"It was on just such a blustery day as this," began Owl's story to Piglet. As you may recall, Owl has been added to my many nicknames, and it certainly is blustery today. You do not seem much like Piglet, either as an individual or in relation to me, but all is not always as it seems. My Dad, who, as an adult identifies with Eeyore, just as you tend to, told me once that he used to identify with Piglet when he himself was small. So, maybe you have an Inner Piglet, too, a hidden self that is small and loyal and brave and easily embarrassed. If so, you can sit down and I will tell you a story about blustery weather...but I dare not take this comparison too seriously, since at the end of the Pooh story I'm referring to, Owl's house blows down.
And I'm kind of worried, actually. The wind is quieter now, but earlier the gusts actually set the house vibrating, you could feel it in the floor. We're not at our house, we're at Chris' parents' house, which is not protected by trees and is right on the edge of a large river, so the wind whips off the water and slams into the house. There were whitecaps on the river, and the grass of the lawn fairly glowed a weird and unseasonable green under the hours and hours of rain. No snow here, just rain.
It's been worse elsewhere, of course; the news is full of tornadoes tonight. A handful of people have died, a drop in the bucket of a nation, but a drop the size of the sea as far as the affected communities are concerned. I'm thinking about how similar these tornadoes are to the recent mass shootings, also in the news, how violence falls, literally or figuratively, out of the sky, unexplainable and nearly unpredictable, and divides the lives of those in the way into before and after. There is no reason behind a shooting or a tornado, nothing to bargain with, nobody to convince. Mass shootings, of course, are the work of humans, and we think humans are supposed to be amenable to reason. The evening news makes it seem as though the shooter is in our living rooms.

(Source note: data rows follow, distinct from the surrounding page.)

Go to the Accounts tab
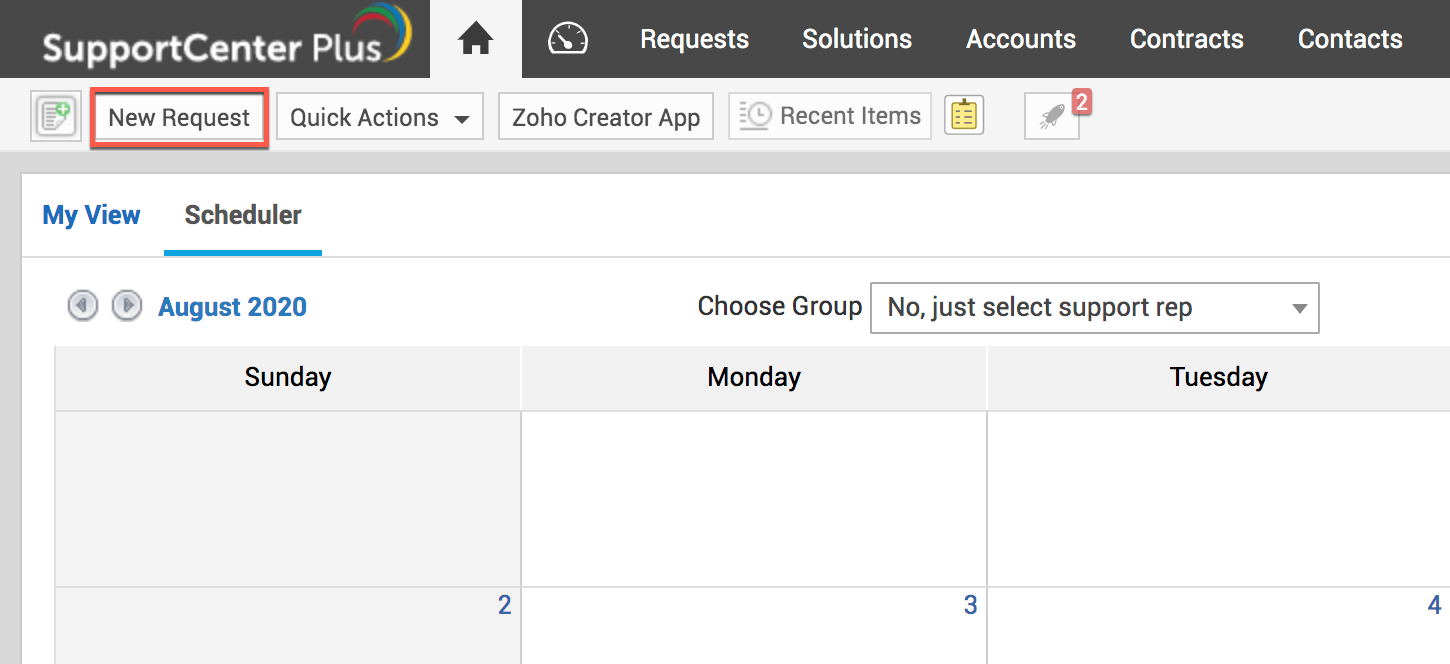Viewport: 1450px width, 664px height. click(1021, 39)
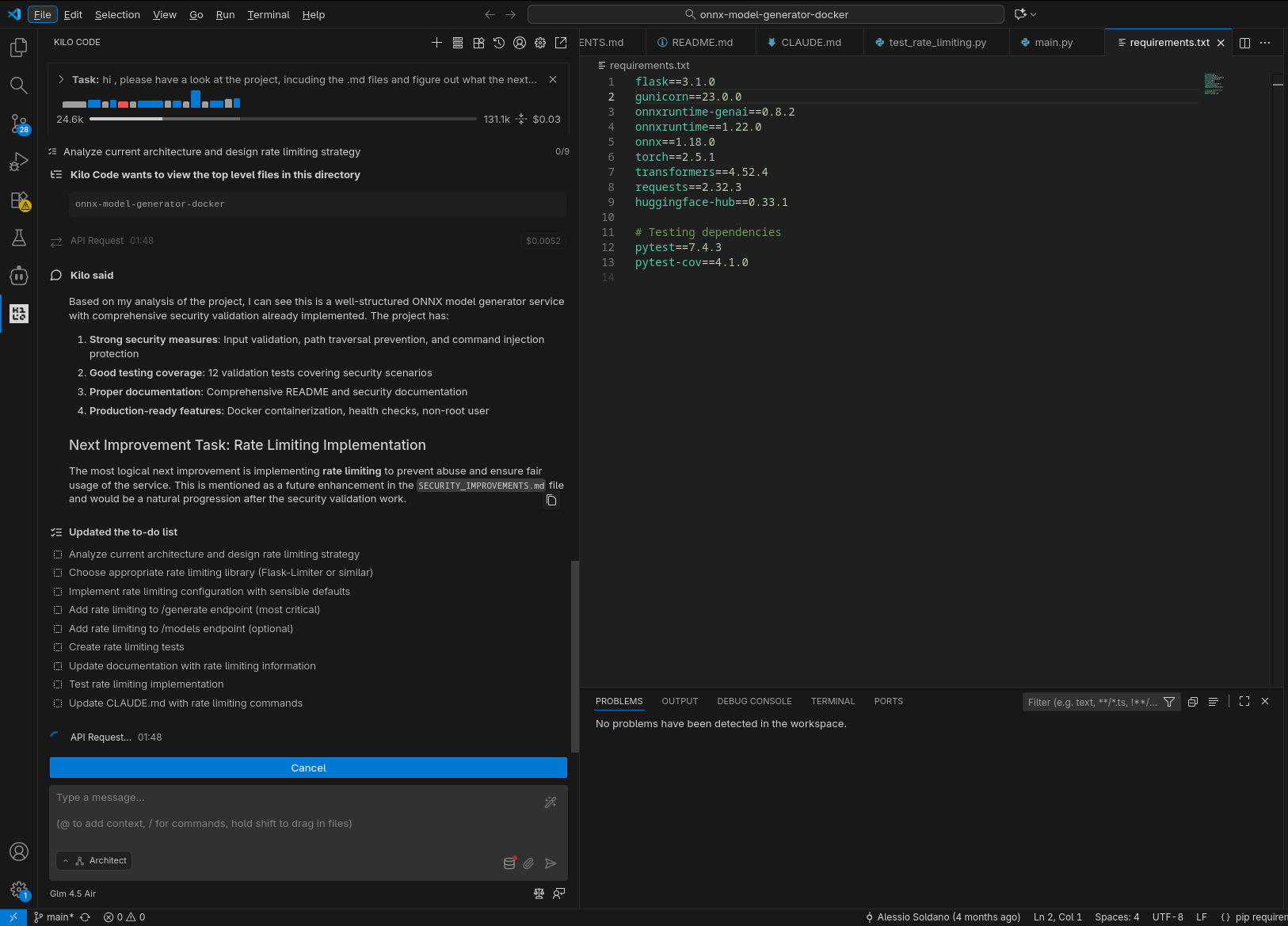Click the context usage progress bar
The height and width of the screenshot is (926, 1288).
[x=283, y=119]
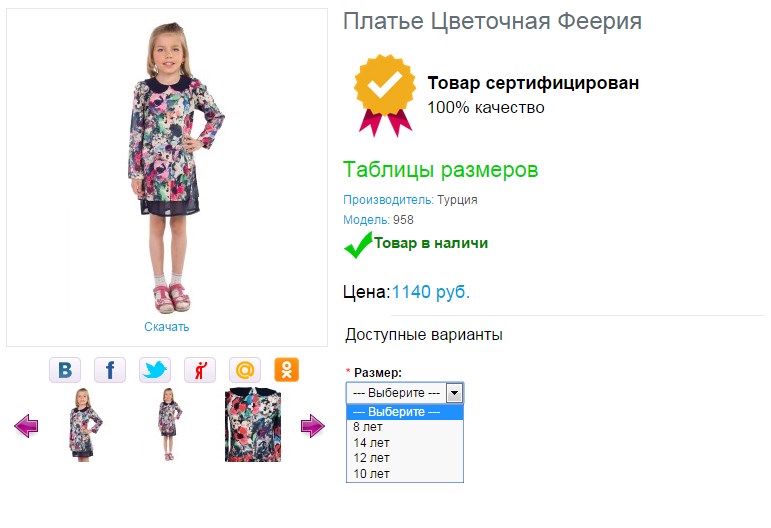Share on VKontakte icon

(65, 370)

But, while I am sympathetic to these scarred and torn families, I am not personally afraid of mass shooters. I am afraid of tornadoes, but that is because I'm a bit neurotic. Neither tornadoes nor armed maniacs are particularly common. I don't mean that steps should not be taken to improve tornado warnings or to prevent mass shootings, I mean that neither really represents a national crisis and neither is a reason for generalized fear.

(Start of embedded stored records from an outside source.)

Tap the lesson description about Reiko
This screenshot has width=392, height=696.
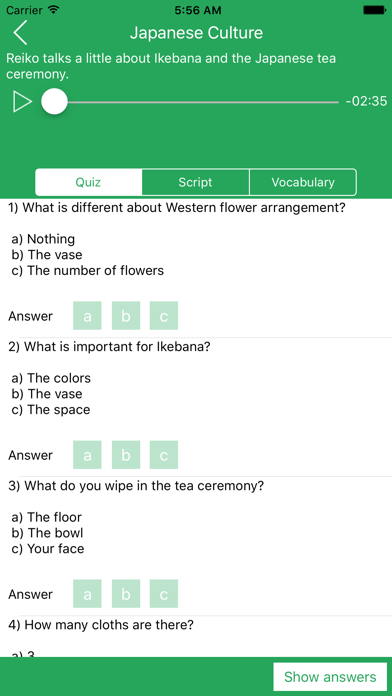[x=171, y=66]
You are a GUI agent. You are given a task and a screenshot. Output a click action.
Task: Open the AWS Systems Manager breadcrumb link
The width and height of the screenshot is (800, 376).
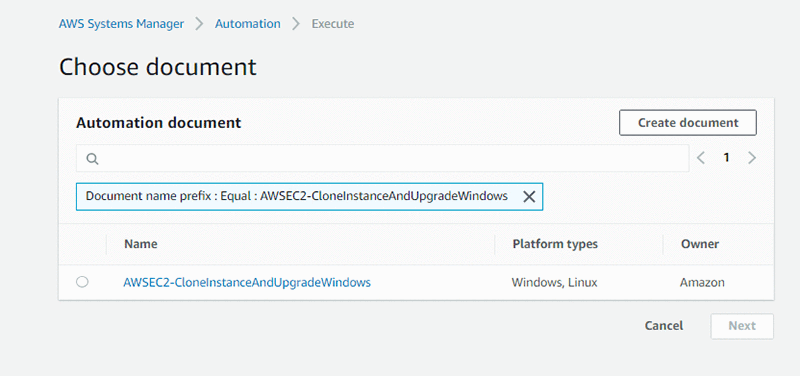click(121, 23)
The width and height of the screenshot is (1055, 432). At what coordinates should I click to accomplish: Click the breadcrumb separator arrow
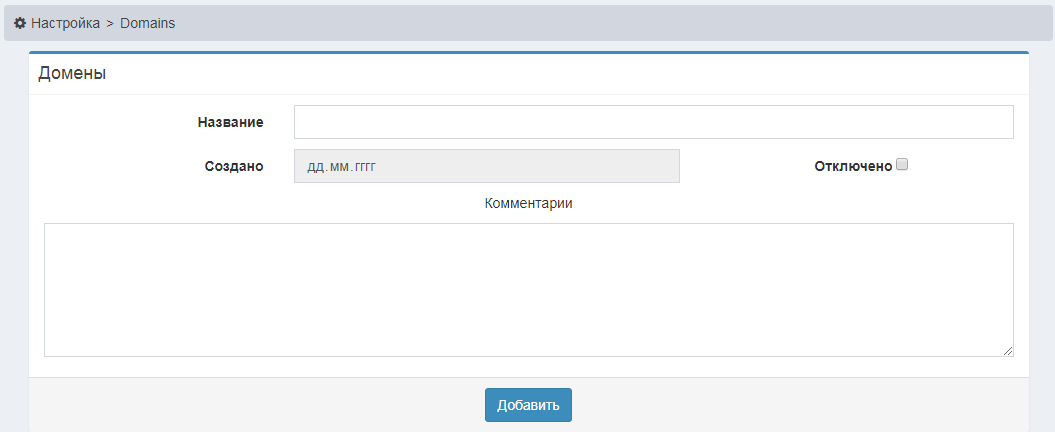click(110, 22)
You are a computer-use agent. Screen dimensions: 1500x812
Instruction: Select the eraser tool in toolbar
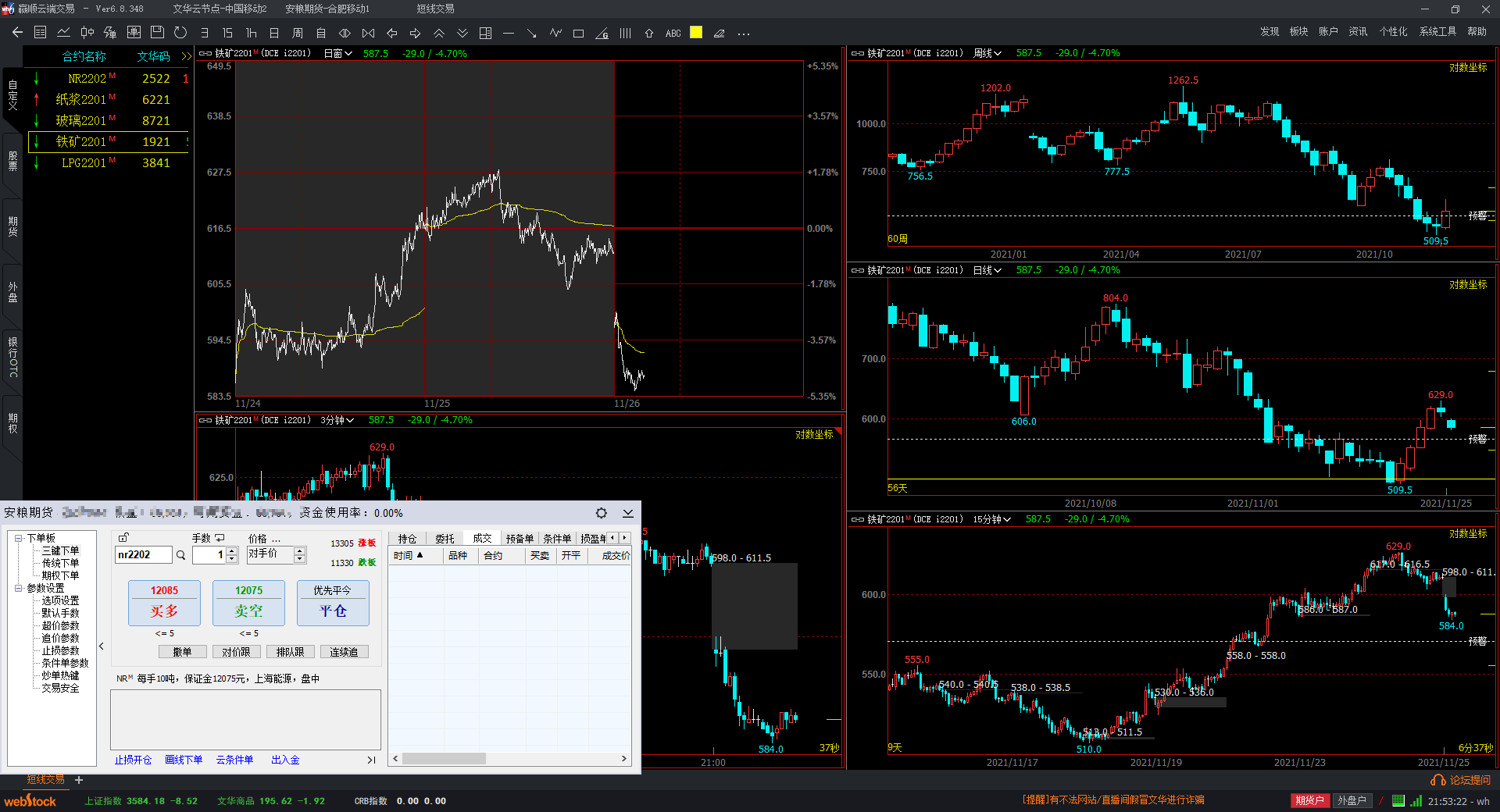coord(720,34)

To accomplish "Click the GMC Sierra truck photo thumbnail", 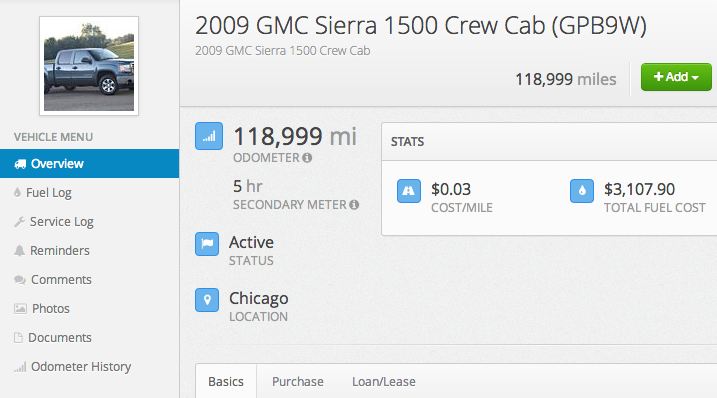I will pos(89,66).
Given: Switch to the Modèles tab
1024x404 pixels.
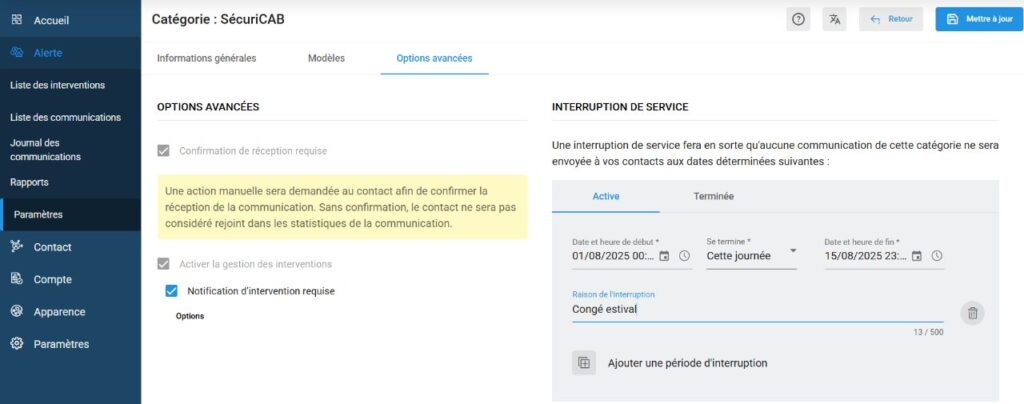Looking at the screenshot, I should (x=326, y=58).
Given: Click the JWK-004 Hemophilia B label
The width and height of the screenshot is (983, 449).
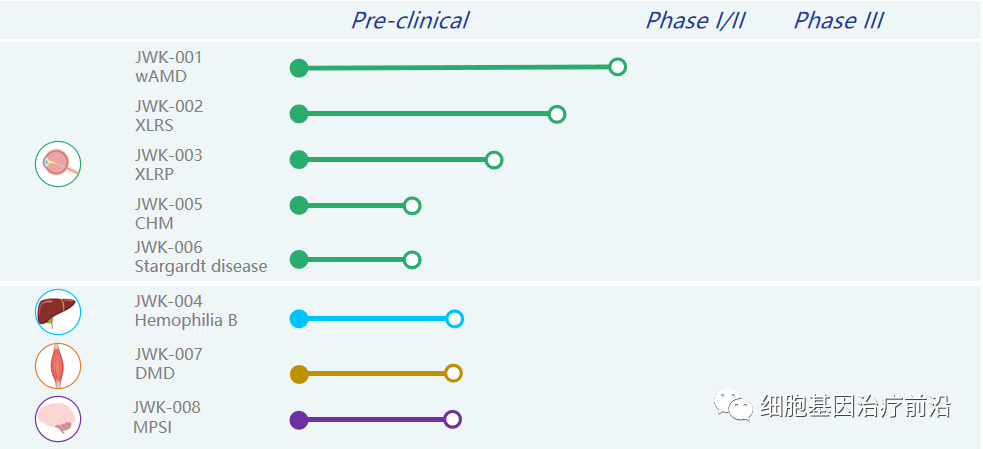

I'm not afraid of mass shooters. I am afraid of the political consequences of panic. I am afraid of people who do not understand the statistics of risk; for so many, the death of ten people in a dramatic events seems worse than the death of ten thousand in ordinary car accidents. To avert one frightful tragedy, we will gladly ruin the quiet multitudes. I go online, and I read that people are seriously asking whether perhaps all people who are "mentally unstable" should be locked up. Maybe all schizophrenics, or all recently diagnosed schizophrenic men, or everyone with some other condition should be locked away from normal people to protect the innocent. Never mind that mental health diagnosis is neither simple nor consistent. Never mind that the mentally ill are an extremely small minority whom many people are all too happy to dismiss as "other." Never mind that many mass shooters die before being diagnosed, so any statements about their mental health are pure speculation. A nation is afraid, so clearly a small and unpopular minority needs to lose their civil rights. It's for the Greater Good.

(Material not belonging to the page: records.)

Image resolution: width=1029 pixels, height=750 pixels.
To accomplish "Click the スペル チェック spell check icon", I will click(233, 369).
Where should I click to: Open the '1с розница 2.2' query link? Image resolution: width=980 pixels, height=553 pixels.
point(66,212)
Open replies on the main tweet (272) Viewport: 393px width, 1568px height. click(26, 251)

I'm not talking about mass shooters when I say are these people crazy? We've seen societies go down this path before, and the result is horrific abuse. What I want to know is;
How many people actually have mental illnesses that could cause mass shooting behavior?
How many of these ever actually attempt violence towards randomly selected victims?
What proportion of mass shooters were actually diagnosed with mental illness?
How many people die in mass shootings annually?
What I suspect is that the mental health status of most mass shooters is unknown, that the vast majority of people who are diagnosed are never violent, and that locking up the "mentally unstable" would involve violating the rights of tens of thousands of people in order to save the lives of a dozen or so people who would likely get shot anyway because you can't lock up the mentally ill until you find them, and many mass shooters are never diagnosed.
But these questions are not asked in a climate of fear.
Oh, my sensible friend, I miss the afternoons of talking together in the sunlight and messy alchemy of your office.